Fracture at the distal extremity of the humerus is managed most conveniently with the limb in the straight position. The fragments are placed accurately together, and one splint placed on the fore part, another posteriorly. The forearm is kept in a state of supination. At the end of about twenty days the apparatus should be removed, and the position of the articulation changed if possible. The forearm is to be bent slightly, and a splint applied,—made to fit accurately, and with a joint corresponding to the bend of the arm. This should be occasionally removed, provided consolidation of the fractured bones has advanced so far as to admit of it, and slight passive motion of the elbow-joint employed. Obstinate rigidity of the parts is thus guarded against.

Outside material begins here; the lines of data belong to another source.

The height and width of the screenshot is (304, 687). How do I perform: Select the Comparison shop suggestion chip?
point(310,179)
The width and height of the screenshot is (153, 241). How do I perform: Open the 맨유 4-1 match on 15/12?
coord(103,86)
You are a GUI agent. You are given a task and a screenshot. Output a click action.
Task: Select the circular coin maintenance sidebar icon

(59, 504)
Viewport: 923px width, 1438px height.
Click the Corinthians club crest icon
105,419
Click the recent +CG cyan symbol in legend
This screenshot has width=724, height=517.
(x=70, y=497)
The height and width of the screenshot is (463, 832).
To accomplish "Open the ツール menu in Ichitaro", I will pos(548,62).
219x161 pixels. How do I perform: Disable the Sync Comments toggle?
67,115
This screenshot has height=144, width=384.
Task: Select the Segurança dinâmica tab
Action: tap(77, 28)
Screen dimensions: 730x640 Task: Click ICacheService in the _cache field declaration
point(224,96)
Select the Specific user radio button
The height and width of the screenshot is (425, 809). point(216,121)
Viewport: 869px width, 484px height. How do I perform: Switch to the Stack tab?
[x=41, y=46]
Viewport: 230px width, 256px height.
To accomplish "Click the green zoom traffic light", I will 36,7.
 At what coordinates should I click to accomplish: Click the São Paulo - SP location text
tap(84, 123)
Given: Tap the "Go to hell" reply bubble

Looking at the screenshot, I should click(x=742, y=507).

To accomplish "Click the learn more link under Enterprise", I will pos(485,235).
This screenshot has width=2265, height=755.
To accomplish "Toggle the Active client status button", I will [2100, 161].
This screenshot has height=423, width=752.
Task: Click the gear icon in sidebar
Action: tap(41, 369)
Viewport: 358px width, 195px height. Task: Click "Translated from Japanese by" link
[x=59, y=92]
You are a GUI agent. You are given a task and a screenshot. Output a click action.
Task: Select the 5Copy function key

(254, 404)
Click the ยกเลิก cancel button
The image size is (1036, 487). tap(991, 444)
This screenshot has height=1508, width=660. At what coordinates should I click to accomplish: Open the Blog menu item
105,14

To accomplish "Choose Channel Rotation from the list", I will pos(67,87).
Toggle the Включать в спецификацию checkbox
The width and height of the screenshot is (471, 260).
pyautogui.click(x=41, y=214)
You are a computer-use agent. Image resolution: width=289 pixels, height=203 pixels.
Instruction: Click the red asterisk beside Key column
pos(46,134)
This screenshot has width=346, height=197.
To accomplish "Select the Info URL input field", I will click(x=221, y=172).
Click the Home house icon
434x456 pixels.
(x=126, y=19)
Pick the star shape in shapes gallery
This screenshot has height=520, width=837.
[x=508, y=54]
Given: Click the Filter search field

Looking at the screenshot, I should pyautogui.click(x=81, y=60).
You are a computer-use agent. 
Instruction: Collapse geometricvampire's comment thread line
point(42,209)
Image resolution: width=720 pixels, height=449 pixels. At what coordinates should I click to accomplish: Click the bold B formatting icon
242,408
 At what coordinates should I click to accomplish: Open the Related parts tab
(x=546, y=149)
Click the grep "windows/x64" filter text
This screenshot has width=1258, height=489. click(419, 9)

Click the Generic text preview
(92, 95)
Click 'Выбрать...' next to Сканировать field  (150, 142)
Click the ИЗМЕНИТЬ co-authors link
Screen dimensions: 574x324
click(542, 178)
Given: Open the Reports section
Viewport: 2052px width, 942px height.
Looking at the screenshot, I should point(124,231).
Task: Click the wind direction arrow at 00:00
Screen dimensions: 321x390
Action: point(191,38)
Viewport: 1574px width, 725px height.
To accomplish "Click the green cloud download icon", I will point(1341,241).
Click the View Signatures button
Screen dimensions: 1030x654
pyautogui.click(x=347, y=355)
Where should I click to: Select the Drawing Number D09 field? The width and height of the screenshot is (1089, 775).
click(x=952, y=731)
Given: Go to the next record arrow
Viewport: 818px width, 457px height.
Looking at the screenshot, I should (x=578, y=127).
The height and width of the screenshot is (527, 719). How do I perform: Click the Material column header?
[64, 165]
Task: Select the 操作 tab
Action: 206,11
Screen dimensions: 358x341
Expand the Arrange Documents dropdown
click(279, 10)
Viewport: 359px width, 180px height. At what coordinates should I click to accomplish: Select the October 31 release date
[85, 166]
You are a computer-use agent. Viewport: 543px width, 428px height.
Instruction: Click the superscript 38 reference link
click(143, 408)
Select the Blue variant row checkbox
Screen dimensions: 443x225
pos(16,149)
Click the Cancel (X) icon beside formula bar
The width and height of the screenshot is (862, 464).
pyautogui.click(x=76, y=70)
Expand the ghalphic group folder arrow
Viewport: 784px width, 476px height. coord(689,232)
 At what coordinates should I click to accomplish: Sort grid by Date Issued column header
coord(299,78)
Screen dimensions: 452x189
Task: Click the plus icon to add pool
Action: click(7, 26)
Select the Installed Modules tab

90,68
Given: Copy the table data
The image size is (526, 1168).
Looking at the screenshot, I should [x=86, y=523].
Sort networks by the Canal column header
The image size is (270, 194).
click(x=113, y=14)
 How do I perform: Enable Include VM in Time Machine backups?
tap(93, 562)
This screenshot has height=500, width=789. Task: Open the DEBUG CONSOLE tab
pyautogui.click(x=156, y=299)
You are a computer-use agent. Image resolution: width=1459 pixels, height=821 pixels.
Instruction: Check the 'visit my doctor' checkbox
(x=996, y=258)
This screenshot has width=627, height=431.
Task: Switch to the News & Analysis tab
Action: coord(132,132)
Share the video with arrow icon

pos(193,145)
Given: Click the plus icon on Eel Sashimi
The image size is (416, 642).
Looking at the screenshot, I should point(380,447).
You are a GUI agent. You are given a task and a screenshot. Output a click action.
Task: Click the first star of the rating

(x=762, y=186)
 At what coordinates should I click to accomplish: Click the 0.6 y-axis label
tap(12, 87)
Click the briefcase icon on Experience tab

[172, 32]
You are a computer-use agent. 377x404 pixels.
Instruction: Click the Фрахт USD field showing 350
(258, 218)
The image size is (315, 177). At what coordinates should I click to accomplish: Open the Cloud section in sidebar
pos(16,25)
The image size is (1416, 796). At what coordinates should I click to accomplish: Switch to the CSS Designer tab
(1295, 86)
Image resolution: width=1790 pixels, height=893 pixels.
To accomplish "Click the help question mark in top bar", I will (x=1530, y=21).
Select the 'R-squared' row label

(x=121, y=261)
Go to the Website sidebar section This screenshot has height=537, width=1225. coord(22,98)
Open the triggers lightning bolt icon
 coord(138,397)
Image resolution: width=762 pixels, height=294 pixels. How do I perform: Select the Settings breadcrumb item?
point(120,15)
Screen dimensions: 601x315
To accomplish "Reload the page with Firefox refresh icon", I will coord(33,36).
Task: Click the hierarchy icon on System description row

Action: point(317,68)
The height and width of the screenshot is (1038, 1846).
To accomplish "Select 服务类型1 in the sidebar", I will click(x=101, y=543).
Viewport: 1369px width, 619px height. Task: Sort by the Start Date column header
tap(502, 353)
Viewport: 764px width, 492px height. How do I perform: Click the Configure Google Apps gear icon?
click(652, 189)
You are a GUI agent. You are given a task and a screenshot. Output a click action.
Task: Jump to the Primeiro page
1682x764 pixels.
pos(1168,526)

Fracture of the condyles has been already alluded to. It may be farther observed, that the exact nature of the accident is often difficult to detect; in all cases accurate and careful manipulation is required. Displacement of one or other of the bones of the forearm almost uniformly attends this fracture, sometimes rendering diagnosis obscure.
Fracture of the olecranon process of the ulna is occasioned by falls on the point of the elbow; or the bone may be snapped asunder by powerful and sudden action of the triceps extensor cubiti, when the arm is much and quickly bent. The injury is readily recognised; there is inability to extend the forearm by its own muscular powers, a considerable space is felt between the separated portions of the bone, and the upper fragment is moveable as well as detached; these marks of the injury are rendered more conspicuous by bending the joint. Crepitation is produced by moving the limb when extended, and the separated parts thereby approximated. Bloody swelling soon takes place, large and extensive when bruising of the soft parts has been great—and this is usually the case, in consequence of the injury being almost always the result of direct violence. In some cases the process is comminuted.